Prima di scoprire cosa prevede, una premessa. Il governo afferma che economia e occupazione non sono mai andate così bene. Bankitalia, Istat, Ufficio parlamentare di bilancio dicono che non è proprio così. Dove sta la verità?
La verità è che dopo la pesante recessione del 2020, il rimbalzo del 2021 e la ripresa del 2022, l’Italia nel 2023 è tornata a una crescita dello “zero virgola”. Inoltre, la stima del Pil che il governo ha fatto per il 2024 e il 2025 è troppo ottimistica rispetto al reale andamento dell’economia nell’anno in corso e, per l’anno successivo, risulta sovrastimata rispetto alle previsioni degli organismi italiani, europei e internazionali. Il nostro Paese registra un calo della produzione industriale che prosegue ininterrottamente da 19 mesi e i dati sul mercato del lavoro non sono così entusiasmanti come si vuol far credere.
In che senso?
Sull’occupazione vanno rilevati almeno quattro elementi. Primo, il calo dei lavoratori a termine è legato anche alla ripresa del lavoro autonomo che molto spesso, soprattutto per i più giovani, ha caratteristiche del tutto sovrapponibili al lavoro precario. Secondo, la crescita degli occupati in un contesto caratterizzato da Pil stagnante e ore lavorate in diminuzione indica una bassa qualità dell’occupazione. Terzo, gli effetti della cassa integrazione guadagni (cig), le cui ore autorizzate sono in netta crescita, non si vedono immediatamente nelle statistiche sul mercato del lavoro perché i cassaintegrati escono dagli occupati solo se la loro assenza dal lavoro supera i tre mesi. Quarto, il tasso di occupazione in Italia – che rimane il più basso di tutta l’Unione Europea - sta crescendo non solo per l’aumento degli occupati ma anche per la drastica diminuzione della popolazione in età da lavoro, come ha dovuto riconoscere lo stesso governo nel Psb.

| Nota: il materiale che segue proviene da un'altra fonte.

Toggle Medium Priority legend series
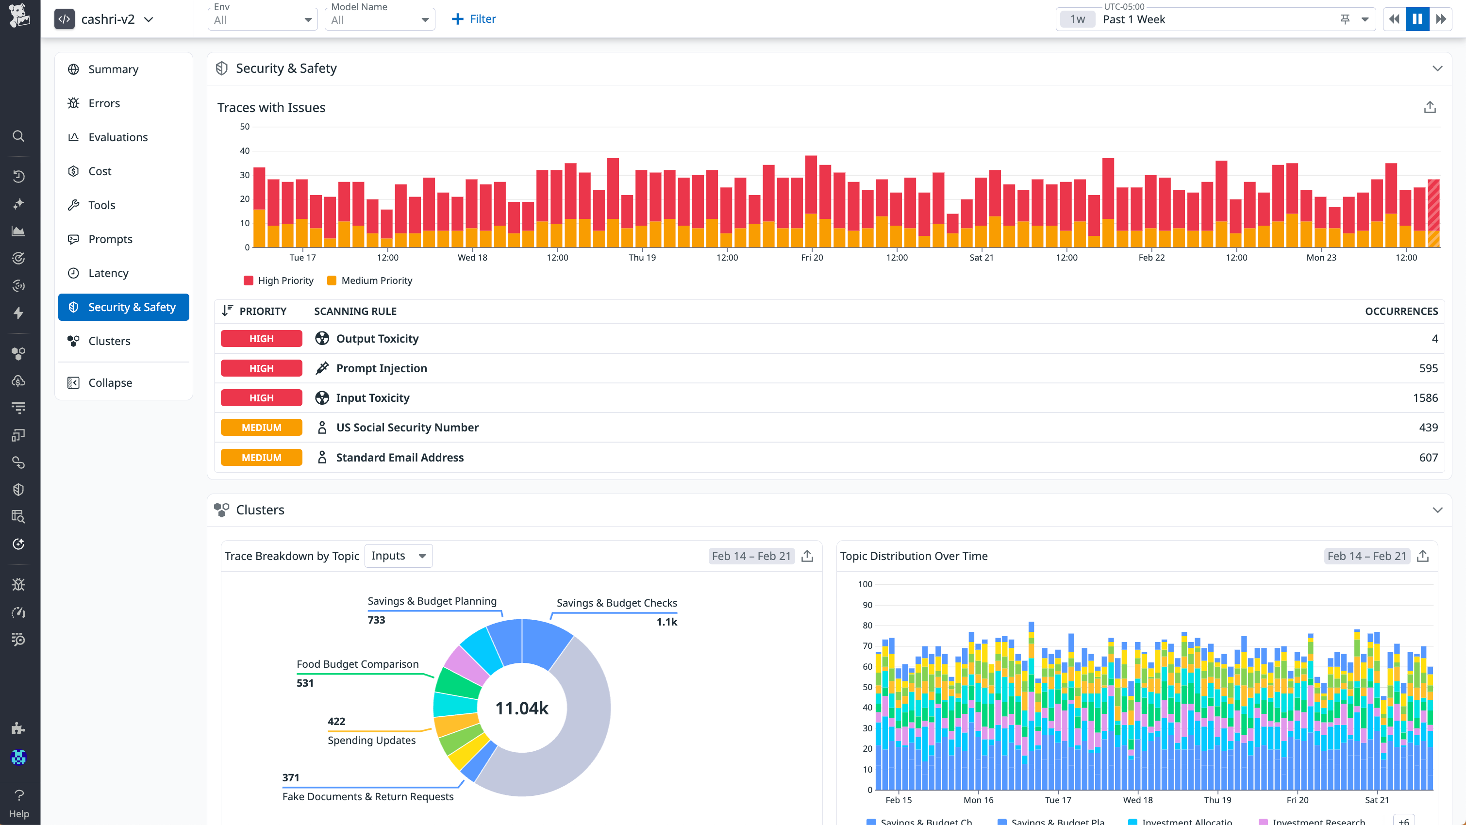tap(369, 281)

Se con le risorse del Pnrr l’economia italiana è cresciuta così poco, cosa succederà fra due anni quando il Pnrr terminerà?

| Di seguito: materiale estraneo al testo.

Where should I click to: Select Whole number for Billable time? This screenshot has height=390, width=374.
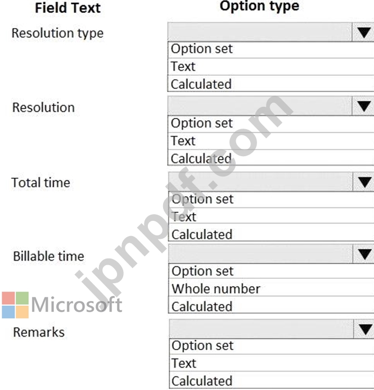pyautogui.click(x=272, y=287)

Dopo il 2026, anno in cui si conclude il Pnrr e il governo prevede l’uscita dalla procedura di infrazione per deficit eccessivo e quindi l’inizio del percorso di riduzione del debito pubblico, si tornerà a una crescita ancora più bassa. Dal Psb emerge chiaramente come l’azione economica del governo sia del tutto irrilevante nell’orizzonte preso in considerazione: infatti, la differenza tra lo scenario programmatico, cioè quello che incorpora l’impatto delle nuove misure, e quello tendenziale, quindi a legislazione vigente, è minima – appena +0,3 punti percentuali –, talvolta nulla.
Il Psb presentato dal governo e approvato dal Parlamento segna il ritorno all’austerità. 13 miliardi l’anno per i prossimi sette anni cosa significa per il bilancio dello Stato?

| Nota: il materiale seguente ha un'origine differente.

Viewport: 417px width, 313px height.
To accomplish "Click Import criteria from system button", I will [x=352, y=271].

Vuol dire riduzione della spesa pubblica che si tradurrà in meno risorse per la sanità, per l’istruzione e la ricerca, per le politiche sociali, per i salari e gli investimenti pubblici, per le pensioni. Insomma, si tratta di un brutale ritorno delle politiche di austerità per sette lunghi anni, cioè ben oltre la durata dell’attuale legislatura e di questo governo. È una ricetta già realizzata in passato e che si è rivelata disastrosa sul piano salariale, occupazionale, economico e di finanza pubblica. Questa volta, però, sarà anche peggio, perché i tagli si scaricheranno sui lavoratori e pensionati che nel triennio 2021-23 hanno visto erodere il proprio potere d’acquisto da una fase prolungata di alta inflazione (il dato cumulato è del +17,3%), determinata principalmente dalla crescita dei profitti, elemento che il governo ha riconosciuto ma sui cui non è intervenuto per porvi rimedio.
Tagli alla spesa pubblica, questa la ricetta del governo: davvero è l’unica strada?
No, assolutamente no. La strada intrapresa dal governo è il frutto di una scelta politica, cioè far pagare l’aggiustamento dei conti pubblici ai redditi fissi. Il governo potrebbe, invece, reperire le risorse necessarie aumentando le entrate, andando a prendere le risorse da chi oggi contribuisce poco, o nulla, pur disponendo di redditi ben superiori a chi vive di salario o di pensione. Il tutto avverrebbe all’interno di un quadro di maggiore progressività ed equità fiscale, come indica chiaramente l’articolo 53 della Costituzione italiana, che però il governo continua ad ignorare sia attraverso i continui condoni che tramite la flat tax.
Ancora una volta le parti sociali non sono state ascoltate prima di scrivere il Psb. Quali sono le richieste della Cgil?
Il Psb, che è stato deciso dal governo senza alcun confronto con le parti sociali, l’abbiamo potuto leggere soltanto dopo che è stato trasmesso al Parlamento. La Cgil, nell’audizione davanti le commissioni Bilancio di Camera e Senato, ha chiesto che le risorse siano recuperate attraverso la lotta all’evasione fiscale, la tassazione dei profitti e l’istituzione di una wealth tax sulle grandissime ricchezze al fine di garantire la tenuta dello stato sociale e gli investimenti pubblici necessari alla doppia transizione. Inoltre, abbiamo proposto che nel Psb e nei collegati alla legge di Bilancio siano inserite due riforme: la prima, sulla rappresentanza e sul salario minimo per rafforzare la contrattazione collettiva e aumentare i salari; la seconda, sulla legislazione del lavoro per contrastare la precarietà, il lavoro nero e sommerso. Infine, la nostra organizzazione ha chiesto il ritiro dell’autonomia differenziata anche perché sarebbe dannosa sul piano della programmazione economica e per le sue ricadute sociali.